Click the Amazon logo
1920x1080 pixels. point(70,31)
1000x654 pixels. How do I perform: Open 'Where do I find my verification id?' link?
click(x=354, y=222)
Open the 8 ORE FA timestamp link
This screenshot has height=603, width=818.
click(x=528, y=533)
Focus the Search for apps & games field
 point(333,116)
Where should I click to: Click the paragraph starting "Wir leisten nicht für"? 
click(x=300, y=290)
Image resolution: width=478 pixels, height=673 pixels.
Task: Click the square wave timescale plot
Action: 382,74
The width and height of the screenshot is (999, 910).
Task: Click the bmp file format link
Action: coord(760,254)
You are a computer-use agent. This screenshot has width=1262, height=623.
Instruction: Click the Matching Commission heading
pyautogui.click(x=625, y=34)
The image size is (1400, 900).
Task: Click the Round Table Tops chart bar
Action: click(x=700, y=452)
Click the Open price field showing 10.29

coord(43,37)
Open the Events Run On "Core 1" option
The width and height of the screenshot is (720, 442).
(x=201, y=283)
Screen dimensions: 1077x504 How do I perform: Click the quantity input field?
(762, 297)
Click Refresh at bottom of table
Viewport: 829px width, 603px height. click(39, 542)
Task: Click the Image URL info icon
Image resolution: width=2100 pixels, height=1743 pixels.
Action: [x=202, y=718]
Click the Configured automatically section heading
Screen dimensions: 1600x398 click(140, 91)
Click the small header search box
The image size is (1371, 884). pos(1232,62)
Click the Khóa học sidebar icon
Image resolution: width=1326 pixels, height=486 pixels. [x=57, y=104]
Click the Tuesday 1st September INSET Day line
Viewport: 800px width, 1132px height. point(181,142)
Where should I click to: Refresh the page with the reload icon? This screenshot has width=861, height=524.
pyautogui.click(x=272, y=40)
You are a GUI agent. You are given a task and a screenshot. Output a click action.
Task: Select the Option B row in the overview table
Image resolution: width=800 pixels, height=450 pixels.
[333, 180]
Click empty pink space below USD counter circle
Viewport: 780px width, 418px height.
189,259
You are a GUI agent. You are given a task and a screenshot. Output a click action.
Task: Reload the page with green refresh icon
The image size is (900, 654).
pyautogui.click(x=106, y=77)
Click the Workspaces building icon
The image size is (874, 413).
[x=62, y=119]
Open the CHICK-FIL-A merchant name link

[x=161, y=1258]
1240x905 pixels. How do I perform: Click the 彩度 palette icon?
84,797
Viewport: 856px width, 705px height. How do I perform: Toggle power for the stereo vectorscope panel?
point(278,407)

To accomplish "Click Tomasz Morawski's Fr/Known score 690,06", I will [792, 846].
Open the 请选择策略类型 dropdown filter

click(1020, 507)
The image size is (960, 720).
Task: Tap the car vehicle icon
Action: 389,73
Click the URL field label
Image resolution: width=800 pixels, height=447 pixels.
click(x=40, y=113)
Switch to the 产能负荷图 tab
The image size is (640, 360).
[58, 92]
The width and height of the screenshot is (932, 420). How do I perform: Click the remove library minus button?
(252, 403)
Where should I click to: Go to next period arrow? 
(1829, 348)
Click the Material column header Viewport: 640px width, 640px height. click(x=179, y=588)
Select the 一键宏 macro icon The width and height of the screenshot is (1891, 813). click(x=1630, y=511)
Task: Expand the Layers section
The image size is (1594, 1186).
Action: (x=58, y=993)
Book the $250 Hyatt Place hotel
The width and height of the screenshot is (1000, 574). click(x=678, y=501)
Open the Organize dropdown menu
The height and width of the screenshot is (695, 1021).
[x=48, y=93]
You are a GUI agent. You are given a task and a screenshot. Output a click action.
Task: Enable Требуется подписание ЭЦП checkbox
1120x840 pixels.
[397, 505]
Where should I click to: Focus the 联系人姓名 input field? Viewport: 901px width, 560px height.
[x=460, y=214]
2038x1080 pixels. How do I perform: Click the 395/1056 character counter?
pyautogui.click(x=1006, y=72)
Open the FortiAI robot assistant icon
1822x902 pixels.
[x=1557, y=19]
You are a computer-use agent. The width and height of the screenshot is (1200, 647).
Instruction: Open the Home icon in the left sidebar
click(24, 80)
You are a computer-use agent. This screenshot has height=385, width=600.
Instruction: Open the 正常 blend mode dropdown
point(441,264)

* [PROBLEM REQUIREMENTS]: Take the entries above and return only the lines from the one with "Where should I click to: Focus" to the one with "Open the FortiAI robot assistant icon", both included, unchanged.

* [WRITTEN SOLUTION]:
Where should I click to: Focus the 联系人姓名 input field? Viewport: 901px width, 560px height.
[x=460, y=214]
2038x1080 pixels. How do I perform: Click the 395/1056 character counter?
pyautogui.click(x=1006, y=72)
Open the FortiAI robot assistant icon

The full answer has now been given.